■ スレチガイ5


タカヒロに言われてあたしは視線をバーのミラーボールに向ける。


そこにはクリスマスの飾り付けがあって。


直人がほんの少し笑ったらタカヒロの舌打ちが聞こえて…


申し訳なさそうに首を竦める直人に、あたしは苦笑いを返した。


この騒動ですっかり忘れていたけど、今日ってイヴだった。



「ま、そんな友達思いなお前も好きだけどな」



甘いタカヒロの言葉に、顔が真っ赤になっていく。



「哲也さん来ました」



直人の声にバーのドアへ視線を向けると、寒そうに白い息を吐いた哲也くんが入って来た。

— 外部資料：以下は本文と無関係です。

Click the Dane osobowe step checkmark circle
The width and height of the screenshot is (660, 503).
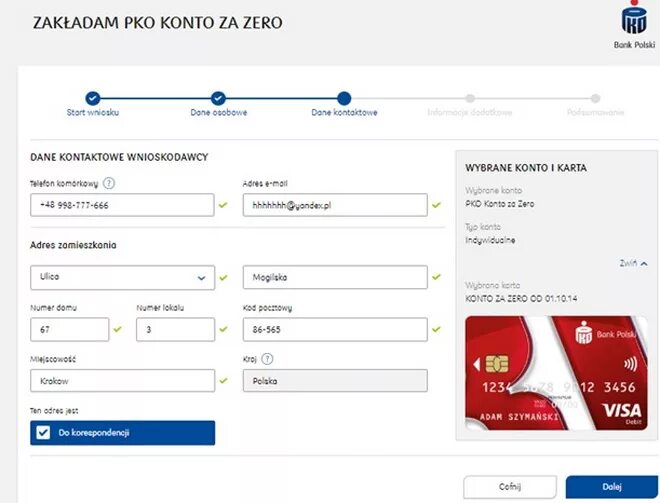click(x=218, y=98)
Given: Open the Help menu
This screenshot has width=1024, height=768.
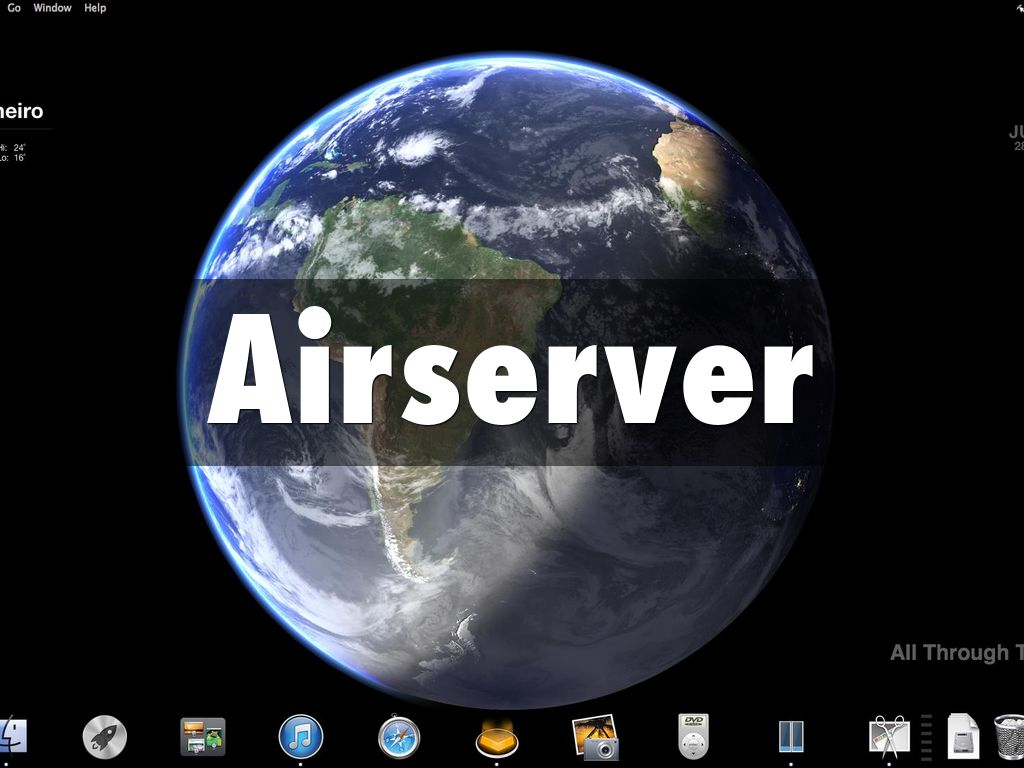Looking at the screenshot, I should pyautogui.click(x=95, y=8).
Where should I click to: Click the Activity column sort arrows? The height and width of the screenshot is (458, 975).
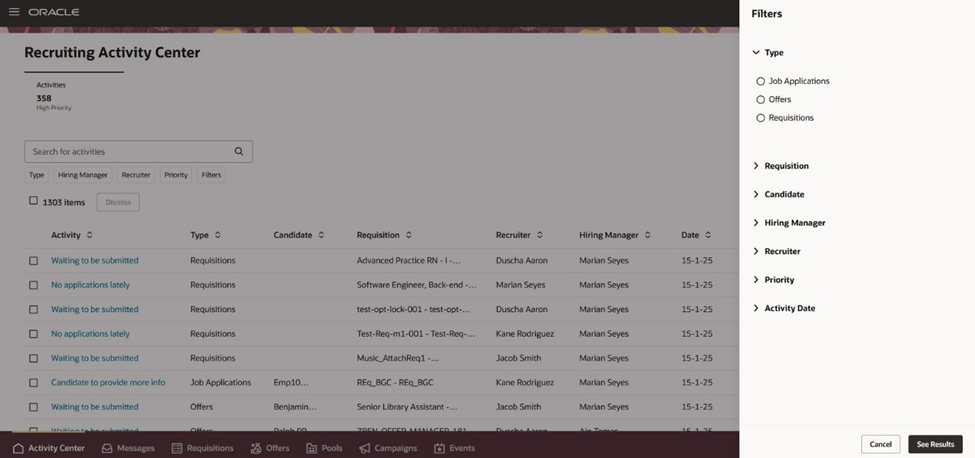90,235
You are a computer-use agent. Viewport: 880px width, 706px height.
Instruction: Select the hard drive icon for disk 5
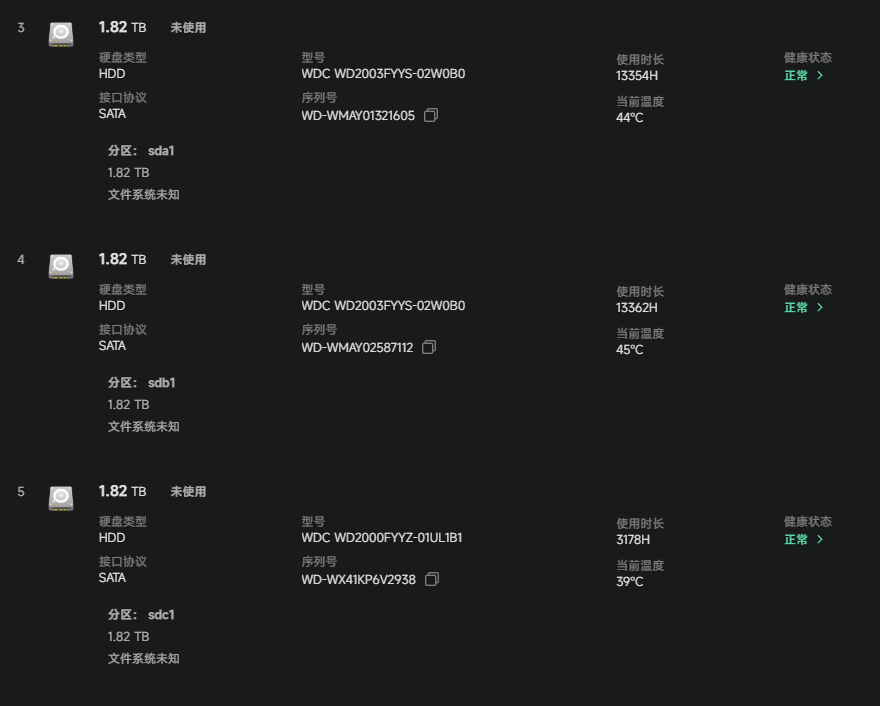click(60, 498)
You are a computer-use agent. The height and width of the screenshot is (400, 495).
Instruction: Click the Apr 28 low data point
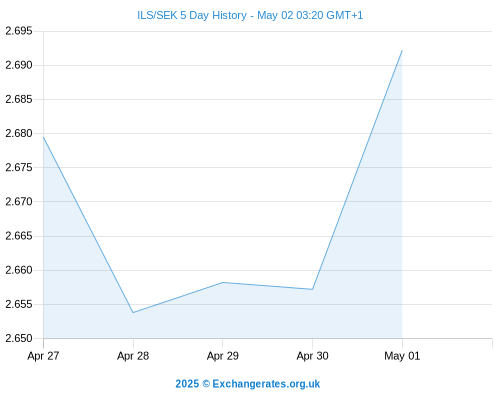tap(133, 312)
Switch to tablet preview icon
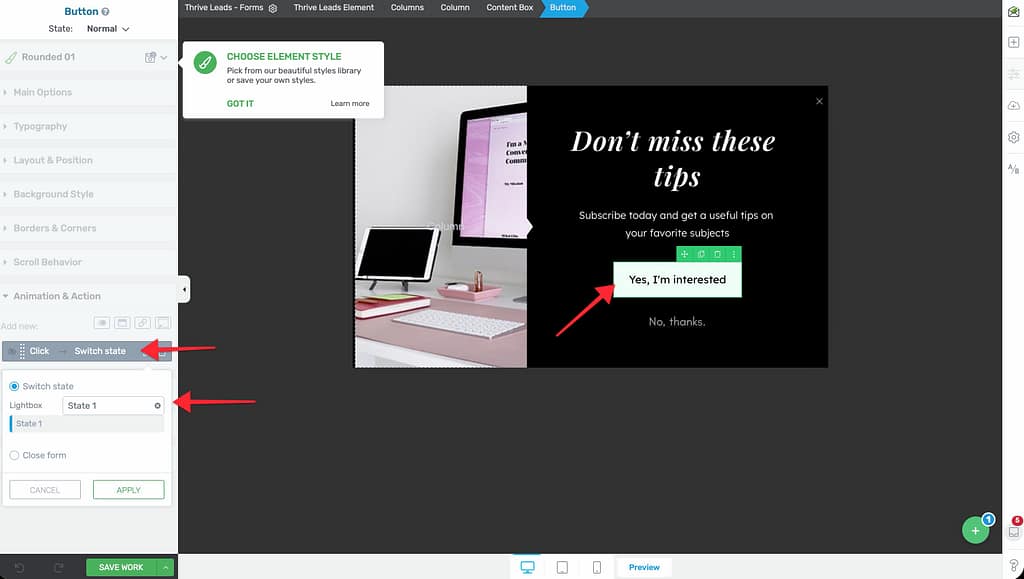The height and width of the screenshot is (579, 1024). (x=562, y=567)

すぐにあたし達に気づいてゆっくりと近づく哲也くんは、ほんの少し気まずい表情を浮かべている。


それはあたしが哲也くんに色々言ったからだって。


でも、あの言葉に嘘なんて一つもないし、やっぱりあたしはゆきみの幸せを願うんだ。


哲也くんはもう逃げないでほしい。


ドーンと構えてゆきみを受け止めてほしい。


直人にすら靡かないように。


あたし達の前で足を止めた哲也くんの視線が、繋がれているゆきみと直人の手を気にしているようで。